As in most things about workers' comp, there is both a simple and a complicated explanation. First, the change promotes financial accountability and better risk management. Second, the size of the losses per claim matters greatly.
I asked Scott Priz of Advanced Insurance Management to follow the ex-mod formula. Depending on its injury profile, the employer may find at the end a lovely damsel or a raging minotaur. (For a technical explanation the NCCI has a summary of its "split point" changes.)
The key change is a big increase from 2013 through 2015 in the losses per claim that are classified as "primary losses," from $5,000 to $15,000. These losses greatly influence the ex- mod. Priz told me that how this would affect a company's experience modification factors depends on the specific cost of individual claims, which, in turn can depend both upon employer safety management, insurer competency in adjusting claims and dumb luck.
Let's take two companies that are each paying $100,000 in premiums per year. Company A has had an average of two large claims per year of about $25,000. This would give it six claims total (i.e. three years) on its ex-mod, for a total of $150,000 in actual losses. It will have $30,000 of primary losses under the current system, since primary losses are capped at $5,000.
Company B has had more effective loss control, and those same six claims have averaged only $5,000. It will have a total of $30,000 of actual losses and $30,000 in primary losses.

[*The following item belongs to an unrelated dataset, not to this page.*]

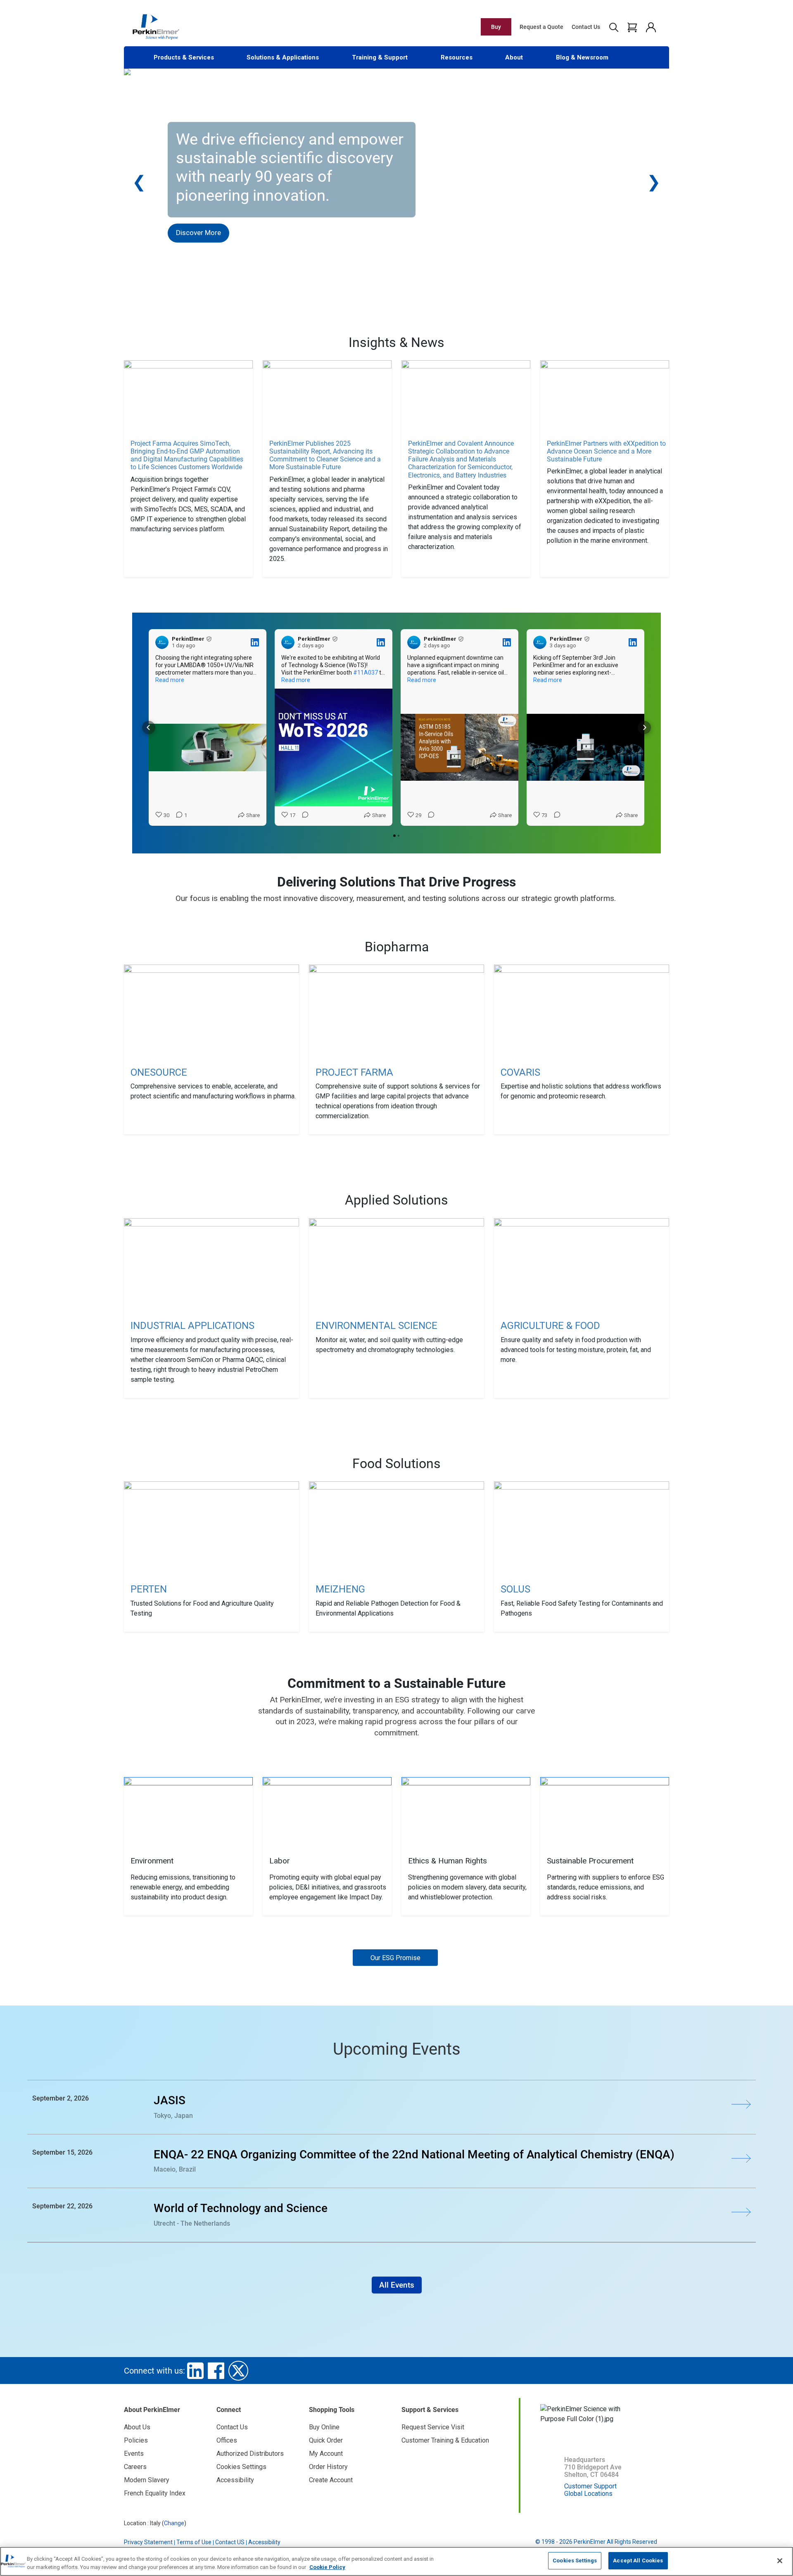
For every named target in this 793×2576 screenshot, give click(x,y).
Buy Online (324, 2427)
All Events (396, 2285)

Under the current system, the first company would have a mod of about 1.22, the second would have a mod of 1.08.
For both companies, their expected primary losses will rise by about 60 percent. But for Company A, which has not had effective loss control, its modification factor will increase dramatically. Using this new calculation, their actual primary losses will triple to $90,000. Because primary losses have a huge impact on ex-mods, its new ex-mod would be a 1.62, a third higher than before. Company B, whose losses have been held to $5,000 each, will have its modification factor drop 7 percent to 1.00.
This is a bit of an extreme example. Most companies have a mix of claims. But the effect of this change will be that if a company lets claims creep up, and doesn't get their injured employees back to work in a timely fashion, the effect of this change in NCCI's formula will be dramatic.